Jill Stein

February 18, 2011

February 18, 2011 (San Diego, California) — Veterans who are cigarette smokers at the time of elective hip or knee replacement surgery appear to have a significantly increased risk for postoperative complications, according to results of a study reported here at the American Academy of Orthopaedic Surgeons (AAOS) 2011 Annual Meeting.

The study, based on information from a large Veterans Administration (VA) database, showed that current smoking is independently associated with an approximately 50% increase in surgical site infections and pulmonary complications after elective total joint arthroplasty.

"For an elective surgery such as total hip or knee replacement, the preoperative period provides a golden opportunity for quitting smoking," said Jasvinder A. Singh, MD, who is a staff rheumatologist with the Birmingham, Alabama VA Medical Center, and associated professor of medicine at the University of Alabama, Birmingham.

The investigators examined the impact of smoking on 30-day postoperative complications in veterans after elective primary total hip and total knee replacement. The analysis consisted of 33,336 veterans who had their operations between 2002 and 2008 and were part of the VA Surgical Quality Improvement Program (VASQIP).

Smoking Prevalent in Veterans Undergoing Joint Replacement

Cigarette smoking is common in veterans undergoing surgery, Dr. Singh observed. Around 36% of veterans undergoing surgery are current smokers, much higher than the 30% smoking rate for all veterans using VA services and the 23% rate for the general American population.

Currently, roughly 750,000 total hip and total knee arthroplasties are performed yearly in the United States, and the numbers are expected to increase exponentially in the coming years. In fact, by 2030, it is anticipated that there will be a 274% increase in the number of hip replacement procedures and a 673% increase in the number of knee replacement procedures. Importantly, total hip and total knee replacement surgeries are among the most common noncardiac surgical procedures performed in VA facilities, which provide healthcare to 5 million veterans.

The effect of smoking on complications after joint replacement surgery is not clear; this is at least partially due to the small sample size in the various studies to date, he added.

Increased Postoperative Risk Seen in Current Smokers

Results showed that current smokers were significantly more likely than never smokers to have surgical site infections (odds ratio [OR], 1.41; 95% confidence interval [CI], 1.16 to 1.72), pneumonia (OR, 1.53; 95% CI, 1.10 to 2.14), stroke (OR, 2.61; 95% CI, 1.26 to 5.41), and 1-year mortality (OR, 1.63; 95% CI, 1.31 to 2.02).

Former smokers were significantly more likely than nonsmokers to have pneumonia (OR, 1.34; 95% CI, 1.00 to 1.80) and urinary tract infections (OR, 1.26; 95% CI, 1.02 to 1.55).

Dr.
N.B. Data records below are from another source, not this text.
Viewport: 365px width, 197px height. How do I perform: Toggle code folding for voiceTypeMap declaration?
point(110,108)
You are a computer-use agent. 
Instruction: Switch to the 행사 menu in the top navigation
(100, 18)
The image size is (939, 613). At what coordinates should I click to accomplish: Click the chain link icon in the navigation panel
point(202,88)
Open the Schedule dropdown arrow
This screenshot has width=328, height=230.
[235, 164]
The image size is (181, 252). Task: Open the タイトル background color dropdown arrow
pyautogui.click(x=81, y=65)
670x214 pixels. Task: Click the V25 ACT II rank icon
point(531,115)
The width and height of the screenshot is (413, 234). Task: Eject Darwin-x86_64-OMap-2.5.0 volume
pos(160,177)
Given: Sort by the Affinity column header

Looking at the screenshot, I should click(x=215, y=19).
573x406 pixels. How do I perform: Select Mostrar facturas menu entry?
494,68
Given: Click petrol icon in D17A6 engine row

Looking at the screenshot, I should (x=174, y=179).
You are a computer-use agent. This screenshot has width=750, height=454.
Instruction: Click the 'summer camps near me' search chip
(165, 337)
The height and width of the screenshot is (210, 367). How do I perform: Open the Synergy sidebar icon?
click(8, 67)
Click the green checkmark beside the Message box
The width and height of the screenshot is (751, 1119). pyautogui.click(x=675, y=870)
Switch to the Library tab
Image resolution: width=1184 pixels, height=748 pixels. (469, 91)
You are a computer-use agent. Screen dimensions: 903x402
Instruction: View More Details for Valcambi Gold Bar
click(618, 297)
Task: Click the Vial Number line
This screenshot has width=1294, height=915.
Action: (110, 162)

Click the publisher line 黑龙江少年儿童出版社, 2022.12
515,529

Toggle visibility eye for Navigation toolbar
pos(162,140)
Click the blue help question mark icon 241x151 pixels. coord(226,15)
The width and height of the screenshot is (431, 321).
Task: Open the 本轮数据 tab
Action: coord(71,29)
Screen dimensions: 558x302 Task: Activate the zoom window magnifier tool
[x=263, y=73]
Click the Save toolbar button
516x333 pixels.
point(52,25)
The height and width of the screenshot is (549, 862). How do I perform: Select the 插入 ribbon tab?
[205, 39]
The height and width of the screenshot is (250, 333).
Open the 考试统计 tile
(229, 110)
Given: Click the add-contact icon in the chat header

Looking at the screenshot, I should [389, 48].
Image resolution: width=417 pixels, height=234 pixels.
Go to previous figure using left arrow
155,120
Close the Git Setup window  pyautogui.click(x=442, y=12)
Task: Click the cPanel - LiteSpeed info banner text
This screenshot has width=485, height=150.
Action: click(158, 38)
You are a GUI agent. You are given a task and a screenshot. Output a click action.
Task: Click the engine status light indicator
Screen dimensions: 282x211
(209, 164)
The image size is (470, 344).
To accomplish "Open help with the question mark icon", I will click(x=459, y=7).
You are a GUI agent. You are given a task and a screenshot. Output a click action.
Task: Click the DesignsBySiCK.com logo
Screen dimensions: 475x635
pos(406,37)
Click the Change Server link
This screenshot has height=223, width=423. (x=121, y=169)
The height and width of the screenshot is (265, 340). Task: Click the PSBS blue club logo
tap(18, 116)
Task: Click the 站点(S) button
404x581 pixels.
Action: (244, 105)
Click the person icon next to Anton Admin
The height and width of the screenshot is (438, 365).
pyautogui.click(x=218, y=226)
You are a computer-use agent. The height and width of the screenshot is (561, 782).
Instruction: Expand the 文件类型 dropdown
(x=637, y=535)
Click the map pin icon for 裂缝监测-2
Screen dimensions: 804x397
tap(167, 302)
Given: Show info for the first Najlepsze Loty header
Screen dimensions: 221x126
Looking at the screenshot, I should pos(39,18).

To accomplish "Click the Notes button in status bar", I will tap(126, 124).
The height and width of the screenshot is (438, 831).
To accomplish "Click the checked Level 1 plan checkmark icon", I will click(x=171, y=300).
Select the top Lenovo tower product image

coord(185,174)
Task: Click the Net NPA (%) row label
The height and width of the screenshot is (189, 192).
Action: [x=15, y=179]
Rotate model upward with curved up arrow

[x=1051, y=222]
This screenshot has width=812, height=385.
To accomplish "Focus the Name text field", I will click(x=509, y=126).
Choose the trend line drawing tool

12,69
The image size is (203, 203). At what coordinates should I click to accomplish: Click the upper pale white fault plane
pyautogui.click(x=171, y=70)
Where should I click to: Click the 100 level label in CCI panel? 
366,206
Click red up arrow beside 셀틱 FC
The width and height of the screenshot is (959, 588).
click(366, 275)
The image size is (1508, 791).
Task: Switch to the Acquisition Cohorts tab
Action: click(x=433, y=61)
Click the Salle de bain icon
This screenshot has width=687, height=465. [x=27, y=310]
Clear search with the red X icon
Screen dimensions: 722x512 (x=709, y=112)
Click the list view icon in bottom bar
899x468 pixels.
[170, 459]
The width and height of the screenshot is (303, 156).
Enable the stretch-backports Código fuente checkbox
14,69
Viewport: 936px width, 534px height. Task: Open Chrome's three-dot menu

Singh said that a strength of the study is the use of state-of the-art VASQIP, databases, from which data were abstracted by trained nurses using validated outcome definitions. The study findings are also bolstered by the large sample size.

He cautioned that it might not be possible to extrapolate the findings to younger patients or women undergoing total joint arthroplasty because most patients in the study were older men.

"Given the elective nature of most total joint arthroplasty procedures, coupled with the significant morbidity and mortality associated with smoking-related complications, a strong case can be made for requiring patients to participate in a preoperative smoking cessation program before undergoing joint replacement surgery," Dr. Singh said. "Smoking cessation programs have the potential to decrease perioperative and postoperative risk and complications."

He also noted that more research is needed to identify which type of smoking cessation program is optimal in these patients.

"While many orthopaedic surgeons like myself had intuitively known that smoking increases the risk of complications after [total knee arthroplasty], including pulmonary complications and surgical site infections, this study provides very strong data to document the link," Michael F. Schafer, MD, chair of the Department of Orthopaedic Surgery at Northwestern University in Chicago, Illinois, and chair of the Communications Cabinet for the AAOS, told Medscape Medical News. "The important message to emerge from this study is that patients considering [total knee arthroplasty] should consider smoking cessation."

"In my spine patients, some of the surgery I do is extremely high risk," he said. "We want to eliminate all of the variables that can possibly complicate surgical outcome, like smoking. So in patients who are not absolutely incapacitated by their problem, I will tell them that I won't do their surgery until they stop smoking."

The study was supported by the VA merit review grant VA IIR IAB 06-038-2 and the use and resources of facilities at the Department of Veterans Affairs Medical Centers at Bedford, Massachusetts; Birmingham, Alabama; and Puget Sound, Washington. Dr. Singh and Dr. Schafer have disclosed no relevant financial relationships.

American Academy of Orthopaedic Surgeons (AAOS) 2011 Annual Meeting. Abstract 473. Presented February 17, 2011.